NPOや市民団体などにマネジメント支援を行うNPO法人CRファクトリー(東京・台東)が創業15年を迎えました。代表理事の呉哲煥(ご・てつあき)さんはこの15年を振り返ると、「前半は理解されない日々だった」と打ち明けます。どんな思いで、NPOを経営してきたのか。将来、NPOを立ち上げたいと思う人には必見の内容です。

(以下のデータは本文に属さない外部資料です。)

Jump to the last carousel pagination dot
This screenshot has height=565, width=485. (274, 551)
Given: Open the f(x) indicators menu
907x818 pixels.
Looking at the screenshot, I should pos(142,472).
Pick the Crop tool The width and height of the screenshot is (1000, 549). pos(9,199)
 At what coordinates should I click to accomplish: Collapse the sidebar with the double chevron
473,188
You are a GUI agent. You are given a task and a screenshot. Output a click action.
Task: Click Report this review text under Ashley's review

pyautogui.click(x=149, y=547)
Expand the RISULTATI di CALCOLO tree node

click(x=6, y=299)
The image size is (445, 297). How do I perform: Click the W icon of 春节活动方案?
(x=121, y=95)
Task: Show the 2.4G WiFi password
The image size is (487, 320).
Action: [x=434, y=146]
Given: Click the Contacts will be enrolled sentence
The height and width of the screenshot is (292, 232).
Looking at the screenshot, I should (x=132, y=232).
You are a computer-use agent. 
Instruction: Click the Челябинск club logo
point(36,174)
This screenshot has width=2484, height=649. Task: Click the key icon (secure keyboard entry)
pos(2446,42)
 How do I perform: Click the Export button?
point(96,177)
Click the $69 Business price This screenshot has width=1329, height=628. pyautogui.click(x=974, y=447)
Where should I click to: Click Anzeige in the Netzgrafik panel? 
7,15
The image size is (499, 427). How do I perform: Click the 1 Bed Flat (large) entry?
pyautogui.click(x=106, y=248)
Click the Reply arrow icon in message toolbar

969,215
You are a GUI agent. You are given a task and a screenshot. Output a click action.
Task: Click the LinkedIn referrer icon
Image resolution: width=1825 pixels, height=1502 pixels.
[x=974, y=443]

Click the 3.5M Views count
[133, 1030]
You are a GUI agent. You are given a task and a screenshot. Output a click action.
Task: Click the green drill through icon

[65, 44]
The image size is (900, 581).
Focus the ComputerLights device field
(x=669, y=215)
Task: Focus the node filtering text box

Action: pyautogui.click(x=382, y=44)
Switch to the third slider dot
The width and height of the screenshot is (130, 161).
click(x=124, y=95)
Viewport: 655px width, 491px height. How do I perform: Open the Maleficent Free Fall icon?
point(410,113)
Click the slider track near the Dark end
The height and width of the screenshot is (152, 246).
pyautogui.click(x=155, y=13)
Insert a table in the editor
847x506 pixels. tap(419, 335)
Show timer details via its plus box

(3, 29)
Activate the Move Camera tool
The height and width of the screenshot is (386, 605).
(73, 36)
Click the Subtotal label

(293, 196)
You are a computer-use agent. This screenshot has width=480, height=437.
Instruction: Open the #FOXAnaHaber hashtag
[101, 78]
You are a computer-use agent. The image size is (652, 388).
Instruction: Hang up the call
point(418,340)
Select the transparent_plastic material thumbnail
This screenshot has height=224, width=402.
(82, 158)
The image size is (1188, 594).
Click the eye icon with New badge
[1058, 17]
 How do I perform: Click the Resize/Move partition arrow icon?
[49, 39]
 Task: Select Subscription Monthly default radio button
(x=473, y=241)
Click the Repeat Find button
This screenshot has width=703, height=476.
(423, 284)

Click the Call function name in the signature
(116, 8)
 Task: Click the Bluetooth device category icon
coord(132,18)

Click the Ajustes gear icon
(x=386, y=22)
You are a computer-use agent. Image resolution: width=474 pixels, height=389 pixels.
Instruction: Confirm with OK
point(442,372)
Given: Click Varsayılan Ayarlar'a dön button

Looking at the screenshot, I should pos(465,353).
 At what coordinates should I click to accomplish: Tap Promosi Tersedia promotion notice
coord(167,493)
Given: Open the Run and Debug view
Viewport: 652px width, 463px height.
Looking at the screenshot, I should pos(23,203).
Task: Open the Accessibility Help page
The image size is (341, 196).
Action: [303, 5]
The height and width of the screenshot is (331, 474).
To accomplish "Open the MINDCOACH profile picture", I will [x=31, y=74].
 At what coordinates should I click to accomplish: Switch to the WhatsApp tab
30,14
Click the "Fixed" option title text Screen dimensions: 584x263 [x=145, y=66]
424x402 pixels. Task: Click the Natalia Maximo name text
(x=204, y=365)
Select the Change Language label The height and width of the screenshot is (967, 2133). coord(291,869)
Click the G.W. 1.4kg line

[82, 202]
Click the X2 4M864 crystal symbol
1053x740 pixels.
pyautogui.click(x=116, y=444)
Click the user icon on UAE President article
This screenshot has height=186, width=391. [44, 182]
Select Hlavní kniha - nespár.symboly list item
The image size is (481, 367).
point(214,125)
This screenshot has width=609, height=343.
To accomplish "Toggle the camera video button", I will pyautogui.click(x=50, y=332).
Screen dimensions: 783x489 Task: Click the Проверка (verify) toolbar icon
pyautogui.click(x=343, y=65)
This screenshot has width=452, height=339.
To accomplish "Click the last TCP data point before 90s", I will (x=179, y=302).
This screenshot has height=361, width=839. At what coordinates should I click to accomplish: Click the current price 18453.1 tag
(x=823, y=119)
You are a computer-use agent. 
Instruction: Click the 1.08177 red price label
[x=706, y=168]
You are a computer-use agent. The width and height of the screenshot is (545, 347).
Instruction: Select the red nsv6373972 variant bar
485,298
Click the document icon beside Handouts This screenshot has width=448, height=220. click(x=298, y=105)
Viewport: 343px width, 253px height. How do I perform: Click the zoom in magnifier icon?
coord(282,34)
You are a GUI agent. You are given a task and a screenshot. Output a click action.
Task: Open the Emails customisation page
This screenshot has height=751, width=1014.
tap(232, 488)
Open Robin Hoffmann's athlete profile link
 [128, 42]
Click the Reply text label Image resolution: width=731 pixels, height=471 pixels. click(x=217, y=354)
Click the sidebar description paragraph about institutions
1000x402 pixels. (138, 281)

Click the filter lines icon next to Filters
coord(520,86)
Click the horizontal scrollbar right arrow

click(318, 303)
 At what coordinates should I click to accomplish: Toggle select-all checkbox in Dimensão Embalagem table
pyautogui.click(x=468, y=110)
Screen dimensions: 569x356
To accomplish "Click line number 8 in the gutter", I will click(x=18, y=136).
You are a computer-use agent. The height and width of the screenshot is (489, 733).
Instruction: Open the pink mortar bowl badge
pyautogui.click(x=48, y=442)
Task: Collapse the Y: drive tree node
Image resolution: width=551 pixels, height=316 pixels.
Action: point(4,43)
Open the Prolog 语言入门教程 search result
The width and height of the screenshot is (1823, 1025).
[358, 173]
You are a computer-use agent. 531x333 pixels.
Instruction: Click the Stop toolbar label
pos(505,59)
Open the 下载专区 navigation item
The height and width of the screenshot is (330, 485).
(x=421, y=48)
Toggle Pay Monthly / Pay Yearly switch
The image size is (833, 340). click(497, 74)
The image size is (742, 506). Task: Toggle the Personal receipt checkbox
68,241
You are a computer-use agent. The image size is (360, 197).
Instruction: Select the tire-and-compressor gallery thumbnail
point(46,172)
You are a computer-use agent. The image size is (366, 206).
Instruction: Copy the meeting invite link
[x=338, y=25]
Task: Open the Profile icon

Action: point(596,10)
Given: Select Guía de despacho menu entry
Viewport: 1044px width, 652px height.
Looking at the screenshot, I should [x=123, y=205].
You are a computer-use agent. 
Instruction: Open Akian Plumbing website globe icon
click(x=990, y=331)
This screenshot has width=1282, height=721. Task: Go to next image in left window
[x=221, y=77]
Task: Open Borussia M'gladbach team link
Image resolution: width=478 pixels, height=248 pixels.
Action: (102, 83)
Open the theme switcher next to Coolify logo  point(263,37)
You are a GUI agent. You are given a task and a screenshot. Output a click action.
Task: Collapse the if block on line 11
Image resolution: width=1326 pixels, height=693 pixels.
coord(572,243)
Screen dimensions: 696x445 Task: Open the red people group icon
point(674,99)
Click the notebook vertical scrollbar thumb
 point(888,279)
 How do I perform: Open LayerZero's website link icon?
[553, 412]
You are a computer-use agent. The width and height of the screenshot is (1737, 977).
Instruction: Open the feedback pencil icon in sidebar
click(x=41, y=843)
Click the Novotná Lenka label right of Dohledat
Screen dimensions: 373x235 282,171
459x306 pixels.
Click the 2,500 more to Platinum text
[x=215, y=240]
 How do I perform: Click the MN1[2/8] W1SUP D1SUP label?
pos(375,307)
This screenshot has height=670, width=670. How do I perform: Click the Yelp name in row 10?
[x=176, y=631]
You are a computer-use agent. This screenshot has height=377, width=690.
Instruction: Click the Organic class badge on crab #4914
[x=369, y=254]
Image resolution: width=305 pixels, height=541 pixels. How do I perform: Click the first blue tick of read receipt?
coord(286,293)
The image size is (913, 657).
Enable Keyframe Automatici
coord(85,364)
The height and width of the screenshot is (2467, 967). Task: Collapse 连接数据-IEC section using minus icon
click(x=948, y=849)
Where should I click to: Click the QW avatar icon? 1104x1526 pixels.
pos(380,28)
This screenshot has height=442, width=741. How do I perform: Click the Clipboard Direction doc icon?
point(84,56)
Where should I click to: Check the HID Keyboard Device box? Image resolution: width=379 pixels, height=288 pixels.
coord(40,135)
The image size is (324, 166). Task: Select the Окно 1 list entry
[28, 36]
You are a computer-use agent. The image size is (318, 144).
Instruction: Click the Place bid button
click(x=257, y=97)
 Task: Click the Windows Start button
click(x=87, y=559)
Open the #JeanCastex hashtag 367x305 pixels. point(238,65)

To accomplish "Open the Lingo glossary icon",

2016年4月1日で独立・起業してからちょうど15年を迎えます。2001年3月31日に26歳で会社員を辞め、「世の中にあたたかいコミュニティをたくさん増やしたい」といって無謀にも独立してここまでやってきました。いま思えば、長かったような、あっと言う間だったような・・・。(NPO法人CRファクトリー代表理事・呉 哲煥)

非営利組織のコミュニティ支援を15年続けてきた

非営利組織のコミュニティ支援を15年続けてきた

15年間を振り返ると、特に前半は「理解されない日々」でした。異業種交流会やイベントに出かけては自己紹介しながら説明し、あるときはプレゼンし、あるときは身近な仲間や家族に説明し、どこにいってもほぼ理解されず、怪訝な顔をされて、批判されるような日々でした(苦笑)。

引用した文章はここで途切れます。